TO DO :: Put every line of the data from the one containing "Given: Open the Scissors editors button" down to the end of the data, both included, into a numbered list. Skip blank lines and leave the pictures out.

SUPPLIED DATA ::
************

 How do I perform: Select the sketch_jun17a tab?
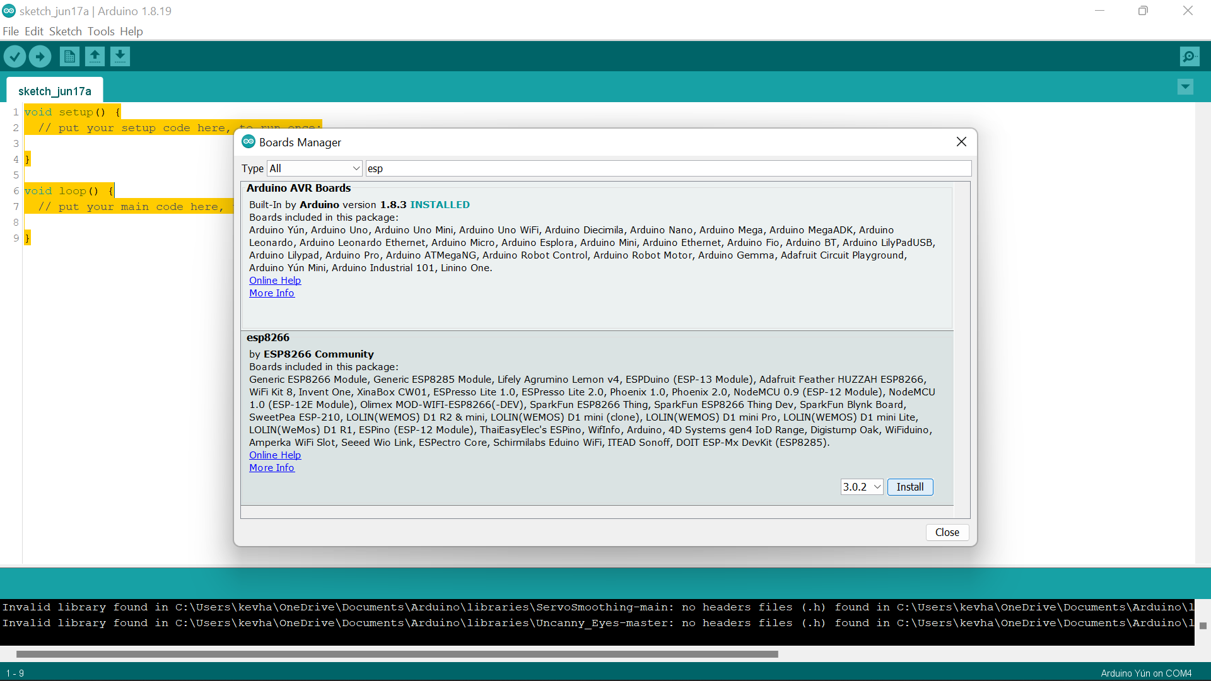55,91
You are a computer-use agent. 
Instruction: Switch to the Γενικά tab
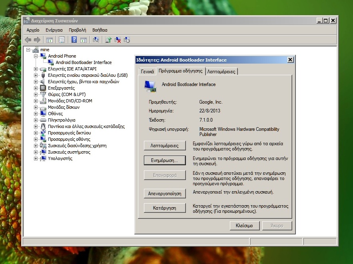pos(147,72)
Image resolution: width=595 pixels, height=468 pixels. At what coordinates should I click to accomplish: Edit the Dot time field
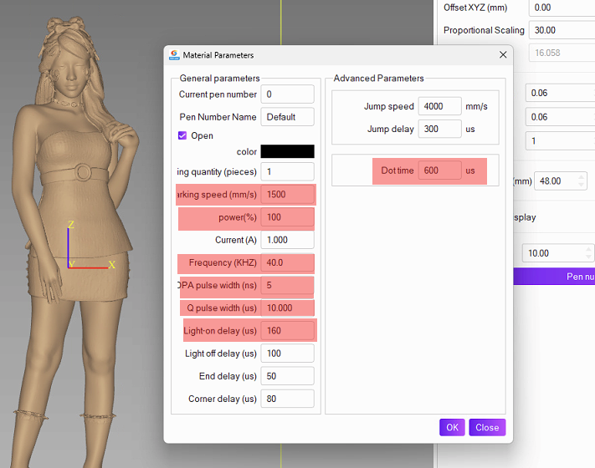tap(440, 170)
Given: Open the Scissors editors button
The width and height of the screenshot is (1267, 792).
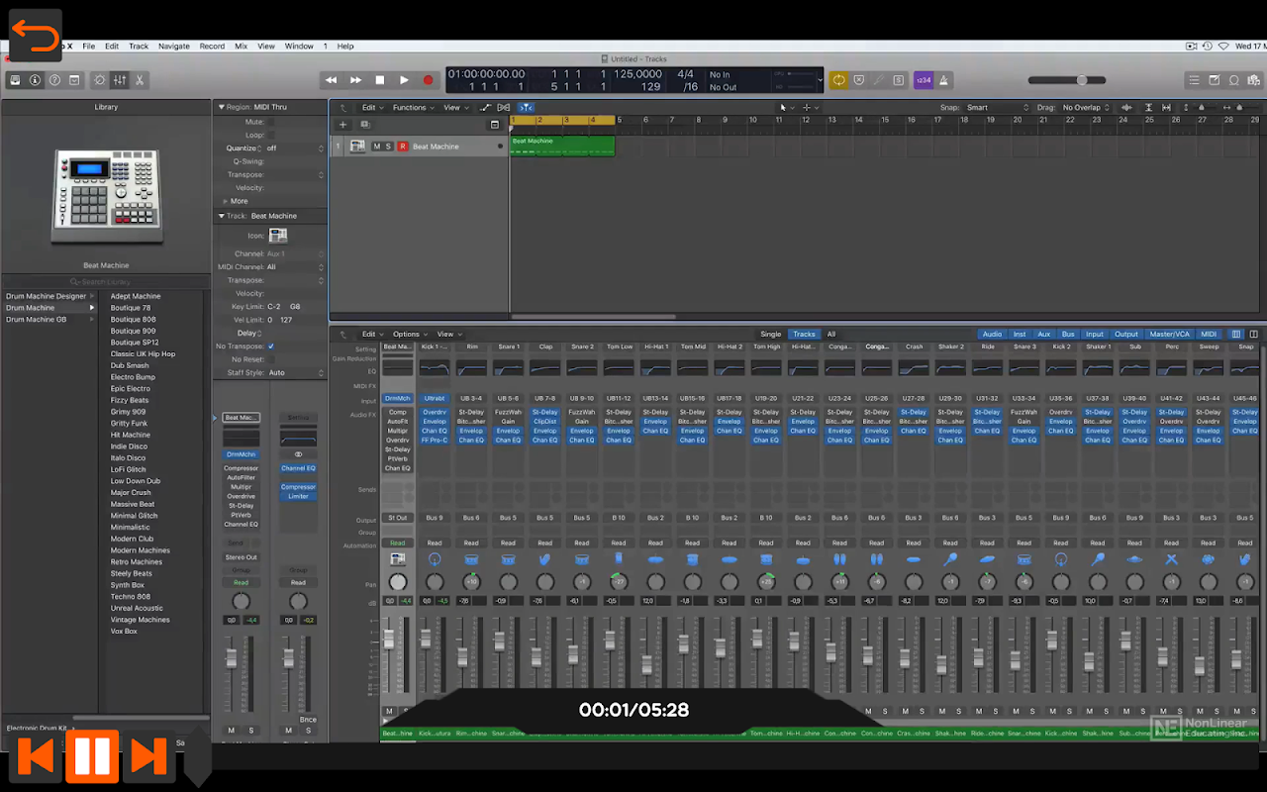Looking at the screenshot, I should (x=140, y=80).
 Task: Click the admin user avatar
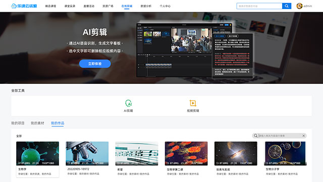[299, 6]
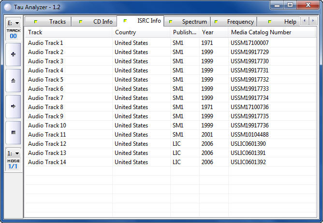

************

EXPECTED OUTPUT ::
1. Given: Open the Scissors editors button
2. The width and height of the screenshot is (1267, 792).
3. Looking at the screenshot, I should (x=140, y=80).
4.  Task: Click the admin user avatar
5. [299, 6]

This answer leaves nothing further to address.